The Latest on the proposed four-state, $3.8 billion Dakota Access oil pipeline (all times local):
Opponents of the Dakota Access pipeline are calling for protests around the world as the Army prepares to greenlight construction of the final stage of the project.
The Army on Tuesday said it will allow the pipeline to cross under a Missouri River reservoir in North Dakota, clearing the way for completion of the $3.8 billion project to move North Dakota oil to Illinois.
Some opponents who worry the pipeline will harm the environment have dubbed Wednesday "#NODAPL Last Stand" day, and they're calling on social media for "emergency actions." A list shows events planned across the U.S. and in Canada.
The call is coming from Standing Rock Sioux members. The tribe says a pipeline leak could contaminate its drinking water.

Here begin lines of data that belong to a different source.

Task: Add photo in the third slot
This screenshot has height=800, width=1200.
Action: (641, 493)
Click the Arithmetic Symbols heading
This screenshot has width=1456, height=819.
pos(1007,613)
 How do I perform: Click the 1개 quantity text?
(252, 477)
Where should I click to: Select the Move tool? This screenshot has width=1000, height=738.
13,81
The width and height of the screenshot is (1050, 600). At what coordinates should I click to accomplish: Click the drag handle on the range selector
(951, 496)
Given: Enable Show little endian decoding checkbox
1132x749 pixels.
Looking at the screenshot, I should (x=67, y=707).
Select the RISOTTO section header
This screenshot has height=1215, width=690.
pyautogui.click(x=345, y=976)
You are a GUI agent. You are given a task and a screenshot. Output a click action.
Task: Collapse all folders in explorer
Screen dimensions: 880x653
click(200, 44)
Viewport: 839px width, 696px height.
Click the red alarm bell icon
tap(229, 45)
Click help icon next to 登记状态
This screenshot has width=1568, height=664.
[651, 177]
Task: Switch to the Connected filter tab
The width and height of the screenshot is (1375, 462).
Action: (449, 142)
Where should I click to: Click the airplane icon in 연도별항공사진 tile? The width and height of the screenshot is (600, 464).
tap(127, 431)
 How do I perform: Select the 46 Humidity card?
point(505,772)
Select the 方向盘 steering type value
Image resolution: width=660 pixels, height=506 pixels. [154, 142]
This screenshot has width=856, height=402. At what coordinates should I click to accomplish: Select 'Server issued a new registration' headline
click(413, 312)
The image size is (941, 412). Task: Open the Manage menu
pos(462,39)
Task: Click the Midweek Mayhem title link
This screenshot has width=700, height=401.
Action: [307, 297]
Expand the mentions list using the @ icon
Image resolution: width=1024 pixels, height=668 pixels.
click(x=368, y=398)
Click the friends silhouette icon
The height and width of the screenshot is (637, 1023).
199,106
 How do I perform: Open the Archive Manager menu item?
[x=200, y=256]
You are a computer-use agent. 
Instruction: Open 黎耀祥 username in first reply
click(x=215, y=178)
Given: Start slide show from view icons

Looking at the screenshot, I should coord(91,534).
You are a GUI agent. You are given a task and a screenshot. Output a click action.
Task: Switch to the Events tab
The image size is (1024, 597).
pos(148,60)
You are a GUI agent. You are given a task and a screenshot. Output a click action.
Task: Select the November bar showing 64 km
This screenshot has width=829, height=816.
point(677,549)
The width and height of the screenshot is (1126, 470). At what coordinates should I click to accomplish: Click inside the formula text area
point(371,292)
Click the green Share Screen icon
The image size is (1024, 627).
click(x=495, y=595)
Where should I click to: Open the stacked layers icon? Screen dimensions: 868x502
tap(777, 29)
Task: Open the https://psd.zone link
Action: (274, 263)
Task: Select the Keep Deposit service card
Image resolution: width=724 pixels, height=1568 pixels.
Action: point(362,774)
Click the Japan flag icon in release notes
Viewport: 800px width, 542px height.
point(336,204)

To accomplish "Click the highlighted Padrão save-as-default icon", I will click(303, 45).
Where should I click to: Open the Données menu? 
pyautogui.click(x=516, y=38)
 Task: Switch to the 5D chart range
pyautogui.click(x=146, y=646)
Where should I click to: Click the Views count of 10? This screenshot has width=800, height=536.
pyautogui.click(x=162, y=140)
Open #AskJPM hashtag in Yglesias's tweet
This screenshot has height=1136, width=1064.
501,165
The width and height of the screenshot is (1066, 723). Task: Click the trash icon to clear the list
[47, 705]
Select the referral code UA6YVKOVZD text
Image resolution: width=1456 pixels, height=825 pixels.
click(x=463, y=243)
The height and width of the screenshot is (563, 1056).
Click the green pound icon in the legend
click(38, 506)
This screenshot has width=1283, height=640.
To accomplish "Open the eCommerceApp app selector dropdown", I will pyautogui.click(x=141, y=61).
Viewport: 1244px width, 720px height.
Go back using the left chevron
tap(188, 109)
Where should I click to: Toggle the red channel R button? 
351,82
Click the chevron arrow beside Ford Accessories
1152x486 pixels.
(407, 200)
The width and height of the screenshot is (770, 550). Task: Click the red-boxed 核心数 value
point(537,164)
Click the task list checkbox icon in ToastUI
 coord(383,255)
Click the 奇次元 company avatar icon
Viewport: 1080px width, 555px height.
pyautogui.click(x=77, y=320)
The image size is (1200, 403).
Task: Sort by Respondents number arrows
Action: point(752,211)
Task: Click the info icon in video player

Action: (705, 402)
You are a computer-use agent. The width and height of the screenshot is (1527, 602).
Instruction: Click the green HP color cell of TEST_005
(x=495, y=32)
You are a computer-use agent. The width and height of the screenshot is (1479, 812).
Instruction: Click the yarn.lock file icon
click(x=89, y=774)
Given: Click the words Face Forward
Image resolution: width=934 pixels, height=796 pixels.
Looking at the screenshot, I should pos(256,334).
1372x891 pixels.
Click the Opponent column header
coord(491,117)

Project developer Energy Transfer Partners says the pipeline is safe.
The developer of the stalled, $3.8 billion Dakota Access pipeline could get clearance from the Army as early as Wednesday to finish the project.
The Army says it will cancel further study and allow the four-state pipeline to cross under a Missouri River reservoir in North Dakota, the last big chunk of construction for the project to move North Dakota oil to Illinois.
The Standing Rock Sioux gets its drinking water from Lake Oahe and fears a pipeline leak would cause contamination. It has vowed to fight the Army permission in court.
It's unclear when pipeline developer Energy Transfer Partners would begin drilling after getting permission.
CEO Kelcy Warren has said the company should be able to finish the work in a little over three months once it has the go-ahead.